SUPPLIED INFORMATION section start

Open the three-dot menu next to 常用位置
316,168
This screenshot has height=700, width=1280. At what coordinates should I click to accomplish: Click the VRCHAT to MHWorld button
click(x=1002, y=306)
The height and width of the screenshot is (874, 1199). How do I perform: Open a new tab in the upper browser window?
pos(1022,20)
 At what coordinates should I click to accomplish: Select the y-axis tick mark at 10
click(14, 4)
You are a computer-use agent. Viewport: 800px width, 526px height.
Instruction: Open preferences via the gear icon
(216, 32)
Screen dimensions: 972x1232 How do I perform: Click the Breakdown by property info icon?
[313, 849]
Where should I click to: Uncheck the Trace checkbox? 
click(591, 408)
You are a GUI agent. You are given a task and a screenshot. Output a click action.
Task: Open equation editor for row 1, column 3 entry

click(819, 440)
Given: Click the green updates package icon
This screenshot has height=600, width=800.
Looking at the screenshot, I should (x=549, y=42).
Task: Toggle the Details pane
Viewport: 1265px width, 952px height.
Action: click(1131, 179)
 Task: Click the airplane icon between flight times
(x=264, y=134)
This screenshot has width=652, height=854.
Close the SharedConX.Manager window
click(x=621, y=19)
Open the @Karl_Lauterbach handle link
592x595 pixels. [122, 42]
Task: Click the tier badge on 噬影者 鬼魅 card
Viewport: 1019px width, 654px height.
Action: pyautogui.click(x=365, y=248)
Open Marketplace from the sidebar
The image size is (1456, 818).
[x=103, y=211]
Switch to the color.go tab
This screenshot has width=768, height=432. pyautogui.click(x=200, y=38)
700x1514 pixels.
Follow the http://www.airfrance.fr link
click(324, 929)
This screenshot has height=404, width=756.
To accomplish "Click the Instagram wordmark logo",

SUPPLIED INFORMATION section end

> **PROBLEM DETAILS**: Each line carrying the string "agent" should be copied out from the entries.

> **EXERCISE ANSWER**:
You are a computer-use agent. Viewport: 800px width, 526px height.
You are a GUI agent. You are given a task and a screenshot. Output a click action.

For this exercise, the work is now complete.